Six years after I met my mother, I had to bury her. I didnt feel cheated though, not for a moment. Actually, I felt lucky. I had gotten to meet her in the best moments of her life. I didnt have to see her struggling within herself those years after her kids were taken from her. I didnt have to watch her be abused by her ex-husband who was the father of my sisters and brother. I didnt have to beat up kids around the neighborhood for calling her retarded and I didnt have to see the look of shame Im sure she would have held if I had been forced to hear such things said about my own mother. I got to see the self sufficient woman she had become in the end. The one that she had to struggle to get, a struggle much stronger then what people of average intelligence have to go through. She had her own apartment and took care of herself most sufficiently by the time she passed away. She was 56 and I had known her for 7 years by then. A couple of years later, my granny also passed away, at 95. She went to her grave still drinking a case of beer a day and smoking at least 2 packs, all 95 pounds of fire that she was.

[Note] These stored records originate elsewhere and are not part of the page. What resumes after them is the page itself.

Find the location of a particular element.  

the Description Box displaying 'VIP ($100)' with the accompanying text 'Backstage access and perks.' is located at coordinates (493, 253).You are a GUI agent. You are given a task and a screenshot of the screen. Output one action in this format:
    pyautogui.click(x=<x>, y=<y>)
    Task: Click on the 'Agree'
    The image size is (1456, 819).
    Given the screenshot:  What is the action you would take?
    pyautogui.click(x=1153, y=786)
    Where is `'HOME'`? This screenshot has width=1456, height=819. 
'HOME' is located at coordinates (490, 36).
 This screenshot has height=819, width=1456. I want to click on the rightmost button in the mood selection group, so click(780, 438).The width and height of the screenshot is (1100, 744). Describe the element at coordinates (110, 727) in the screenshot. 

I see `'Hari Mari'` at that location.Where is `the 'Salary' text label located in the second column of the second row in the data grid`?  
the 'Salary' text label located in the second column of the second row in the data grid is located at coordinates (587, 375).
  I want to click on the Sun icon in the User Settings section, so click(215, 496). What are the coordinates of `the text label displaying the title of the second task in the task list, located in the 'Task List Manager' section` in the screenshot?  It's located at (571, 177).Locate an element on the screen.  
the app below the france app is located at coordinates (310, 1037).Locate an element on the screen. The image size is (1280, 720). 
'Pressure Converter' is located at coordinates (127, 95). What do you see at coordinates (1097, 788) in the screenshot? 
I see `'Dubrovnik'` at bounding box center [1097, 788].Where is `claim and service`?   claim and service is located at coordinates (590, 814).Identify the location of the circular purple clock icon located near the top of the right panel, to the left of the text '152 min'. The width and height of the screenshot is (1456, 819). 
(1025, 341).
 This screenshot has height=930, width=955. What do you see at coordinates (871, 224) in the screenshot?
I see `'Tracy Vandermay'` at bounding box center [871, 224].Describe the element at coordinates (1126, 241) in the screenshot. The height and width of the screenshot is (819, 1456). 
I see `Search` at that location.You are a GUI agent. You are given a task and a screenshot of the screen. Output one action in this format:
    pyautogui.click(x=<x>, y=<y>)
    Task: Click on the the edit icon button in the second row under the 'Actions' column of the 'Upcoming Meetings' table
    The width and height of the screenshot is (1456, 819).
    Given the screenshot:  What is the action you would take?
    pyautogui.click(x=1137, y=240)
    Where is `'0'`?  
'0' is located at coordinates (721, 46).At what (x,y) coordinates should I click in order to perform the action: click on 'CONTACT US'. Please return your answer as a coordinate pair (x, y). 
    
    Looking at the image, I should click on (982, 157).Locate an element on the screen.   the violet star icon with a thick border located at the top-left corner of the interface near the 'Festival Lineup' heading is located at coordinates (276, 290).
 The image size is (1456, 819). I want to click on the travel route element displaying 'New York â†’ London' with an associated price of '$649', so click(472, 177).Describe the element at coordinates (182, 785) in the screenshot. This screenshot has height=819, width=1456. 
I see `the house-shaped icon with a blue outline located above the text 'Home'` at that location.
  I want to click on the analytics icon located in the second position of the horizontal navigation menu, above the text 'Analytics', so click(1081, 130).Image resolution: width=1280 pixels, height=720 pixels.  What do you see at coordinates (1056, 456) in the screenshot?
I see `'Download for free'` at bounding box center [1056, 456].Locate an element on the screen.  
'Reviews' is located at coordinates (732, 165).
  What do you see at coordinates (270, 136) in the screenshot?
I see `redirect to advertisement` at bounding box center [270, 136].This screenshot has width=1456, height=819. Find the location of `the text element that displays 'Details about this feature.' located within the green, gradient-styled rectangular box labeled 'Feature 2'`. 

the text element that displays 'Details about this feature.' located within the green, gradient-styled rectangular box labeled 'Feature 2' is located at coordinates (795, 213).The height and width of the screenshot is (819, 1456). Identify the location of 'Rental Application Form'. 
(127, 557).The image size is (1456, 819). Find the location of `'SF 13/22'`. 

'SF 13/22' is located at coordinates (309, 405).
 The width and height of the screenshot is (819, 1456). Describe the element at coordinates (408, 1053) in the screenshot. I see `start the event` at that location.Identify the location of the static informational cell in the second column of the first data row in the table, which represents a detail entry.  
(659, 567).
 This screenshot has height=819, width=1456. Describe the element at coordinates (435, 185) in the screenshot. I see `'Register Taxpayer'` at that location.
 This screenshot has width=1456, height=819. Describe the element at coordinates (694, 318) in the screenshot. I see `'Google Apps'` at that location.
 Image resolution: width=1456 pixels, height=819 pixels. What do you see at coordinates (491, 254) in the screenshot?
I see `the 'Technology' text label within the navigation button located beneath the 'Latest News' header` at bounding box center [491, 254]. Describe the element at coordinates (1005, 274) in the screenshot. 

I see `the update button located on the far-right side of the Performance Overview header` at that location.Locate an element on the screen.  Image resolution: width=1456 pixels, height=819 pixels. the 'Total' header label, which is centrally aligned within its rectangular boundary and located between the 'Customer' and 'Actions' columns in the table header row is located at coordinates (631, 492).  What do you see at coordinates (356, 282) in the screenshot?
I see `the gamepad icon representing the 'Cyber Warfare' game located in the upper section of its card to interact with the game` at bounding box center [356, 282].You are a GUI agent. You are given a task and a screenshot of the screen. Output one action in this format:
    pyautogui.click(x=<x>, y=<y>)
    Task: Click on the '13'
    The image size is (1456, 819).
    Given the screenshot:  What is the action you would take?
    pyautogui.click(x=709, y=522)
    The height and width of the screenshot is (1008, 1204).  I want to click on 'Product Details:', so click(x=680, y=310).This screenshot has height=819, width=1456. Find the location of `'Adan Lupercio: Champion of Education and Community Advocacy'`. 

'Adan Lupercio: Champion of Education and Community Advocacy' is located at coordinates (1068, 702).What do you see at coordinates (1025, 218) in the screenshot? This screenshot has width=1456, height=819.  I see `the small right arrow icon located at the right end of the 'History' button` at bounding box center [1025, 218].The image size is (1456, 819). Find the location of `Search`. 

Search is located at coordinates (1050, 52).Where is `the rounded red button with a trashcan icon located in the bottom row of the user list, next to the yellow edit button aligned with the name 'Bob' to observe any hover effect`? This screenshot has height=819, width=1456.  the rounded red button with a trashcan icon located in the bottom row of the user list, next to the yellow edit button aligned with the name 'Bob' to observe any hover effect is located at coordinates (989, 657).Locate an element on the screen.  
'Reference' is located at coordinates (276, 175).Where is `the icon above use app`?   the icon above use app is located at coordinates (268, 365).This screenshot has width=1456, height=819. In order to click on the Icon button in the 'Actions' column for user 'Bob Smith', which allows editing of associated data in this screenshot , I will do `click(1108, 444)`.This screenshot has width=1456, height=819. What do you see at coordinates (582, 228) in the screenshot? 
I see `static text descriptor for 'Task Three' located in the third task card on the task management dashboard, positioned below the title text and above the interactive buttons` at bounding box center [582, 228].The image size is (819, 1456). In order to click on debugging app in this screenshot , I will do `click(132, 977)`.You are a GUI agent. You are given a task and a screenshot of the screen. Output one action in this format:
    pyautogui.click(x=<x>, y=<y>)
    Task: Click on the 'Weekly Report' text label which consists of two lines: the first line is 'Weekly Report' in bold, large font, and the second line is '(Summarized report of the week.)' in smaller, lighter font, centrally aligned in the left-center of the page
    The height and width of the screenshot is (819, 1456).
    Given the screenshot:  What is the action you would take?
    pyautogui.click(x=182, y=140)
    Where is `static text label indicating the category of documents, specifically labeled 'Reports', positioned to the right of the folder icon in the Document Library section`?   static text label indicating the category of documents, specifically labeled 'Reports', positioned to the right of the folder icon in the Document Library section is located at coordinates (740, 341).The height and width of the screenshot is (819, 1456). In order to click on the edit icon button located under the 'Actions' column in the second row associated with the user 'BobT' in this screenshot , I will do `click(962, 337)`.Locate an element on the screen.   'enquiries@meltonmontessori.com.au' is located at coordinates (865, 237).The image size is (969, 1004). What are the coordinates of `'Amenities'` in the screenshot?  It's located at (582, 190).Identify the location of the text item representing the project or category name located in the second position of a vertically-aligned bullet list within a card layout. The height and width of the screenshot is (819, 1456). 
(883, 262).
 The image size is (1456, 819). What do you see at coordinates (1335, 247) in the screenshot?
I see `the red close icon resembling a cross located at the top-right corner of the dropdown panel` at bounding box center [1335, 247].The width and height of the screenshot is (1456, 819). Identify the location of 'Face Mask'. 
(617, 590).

Some kids dont have 1 mother or 1 father to love them and here I had 2 full sets, at least for a moment. And as I attended her funeral and cried for the loss, my tears were not for myself. They were for the mother who had lost her children, the mother who had probably spent countless hours wondering if her children were okay. Had the families who took them been good ones? Were they being treated well or horribly? I cried for so much wasted time she must have spent wondering if she made the right choice, if being mentally handicapped was enough reason to have said 'I cant take care of these 4 children anymore, I need help.'

Yeah Mom (I did call her Mom, it didnt seem right to call her Momma. I had a Momma who had been there, who had worried where I was all night, every night. Who had suffered in her marriage because of my childish selfishness. She had paid the price of motherhood, she was a Momma, she was my Momma) you did make the right choice, you made the hardest choice, that in the end was the best for your children. I still love you, I never once hated you, I never once questioned why you had done it and that was before I met you and seen the adversity you had to cope with.

RIP Edith Strothers Boyd

4 comments:

Kuan said...

Joy:
As usual you left me speachless...
I'm so glad you had an opportunity to get to know her and your Grams.
Closure imo is a really good thing.
Now I know why you are as strong as you are.
Thank you for sharing that.

Peace
K

Azathoth100 said...

"And from the heart of that fire strode a new person, both a coupling of those who had started the flame as well as partly all new to itself. Through the hardships and tears a head was held high and refused the pain of the flames around it, instead laughing in defiance of the world that had thought to keep it down."
-Clive Barker

Kuan said...

Very nice quote Az and it is well applied. We who walk through the flames of adversity often come out laughing in the end, not a sinical, sadistic laugh, but true laughter at the joke that is: nothing is harder then the road we travel in life, especially when its full of big ole fucking pot holes. We laugh the laughter of knowing because we had enough sense to open our eyes to the journey.

Peace
K

Ĵōÿ said...

Thank you both so much for reading and commenting. Its very odd to me because the people you two are to me past, present and future (or ill hunt you down) are really the 'people/person' I have been for all of my friends in life. I am the one who just silently hurt while offering wisdom and courage to others and I hope like hell I gave at least one quarter of the warmth you give to me.

Its a nice turn of events for me because as I am rebuilding my self, you are pushing me forward. Its like all my life Ive been going up the steps, up and up, getting more and more tired, and suddenly got a free escalator ride to the top.